Need for Data Integration and Centralization
Participants identified fragmented data systems as a major challenge. Many reported working with disconnected platforms requiring manual data entry and transfers, increasing the risk of errors and inefficiencies.
Interviewees emphasized the need for integrated systems that serve as a “single source of truth,” enabling streamlined workflows, accurate reporting, and improved decision-making. The researchers noted that centralized data systems are also foundational for effective AI applications.

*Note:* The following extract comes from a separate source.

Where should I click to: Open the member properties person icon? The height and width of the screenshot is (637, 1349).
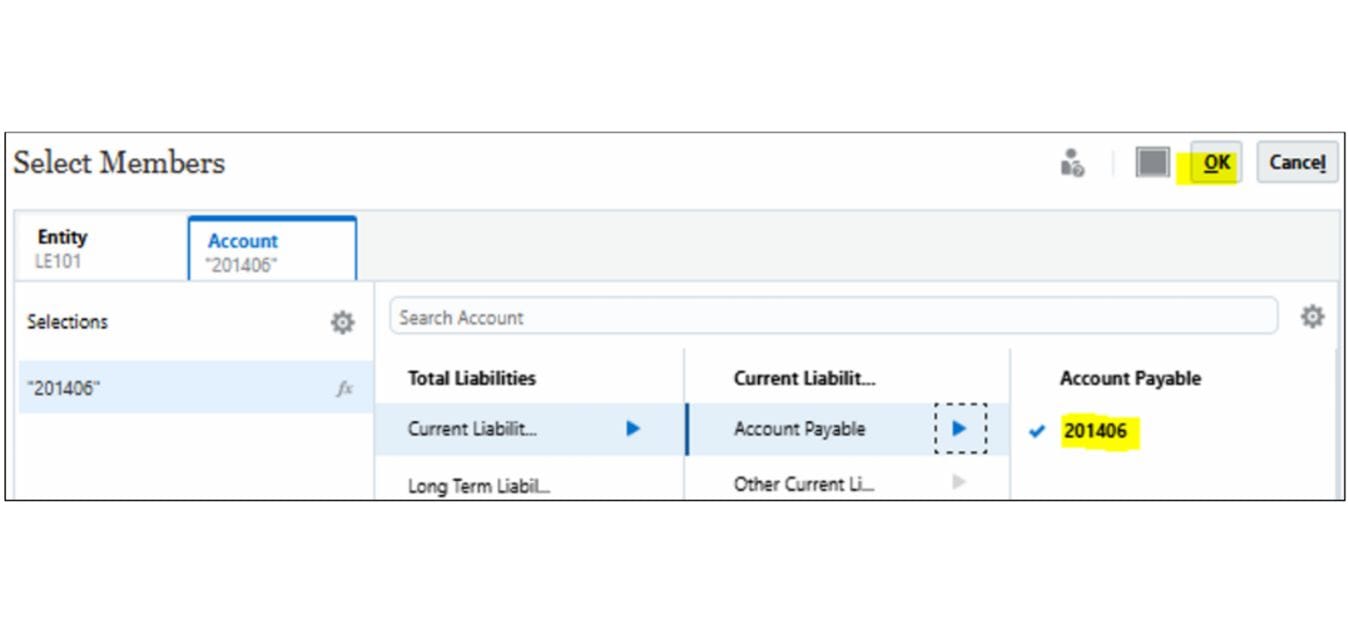(1073, 162)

Demand for Environmental Monitoring Program Tools
The study highlighted a clear need for digital tools that support environmental monitoring programs (EMPs). Several companies, all with more than 1,000 employees, reported using commercial EMP software for scheduling, mapping, and data analysis.
Participants said these tools help track environmental sampling data, identify high-risk areas, and support compliance with zero-tolerance policies for pathogens such as Listeria monocytogenes in ready-to-eat (RTE) foods.
Implications for Industry and Technology Development
Overall, the findings suggest that digital transformation in the dairy industry is progressing but remains inconsistent. Larger firms are more advanced in adopting integrated and predictive technologies, while smaller companies face financial and technical barriers.
The researchers concluded that future digital tool development should focus on demonstrating ROI, enabling data integration, and supporting critical functions such as environmental monitoring, while addressing the needs of companies at different stages of digital maturity.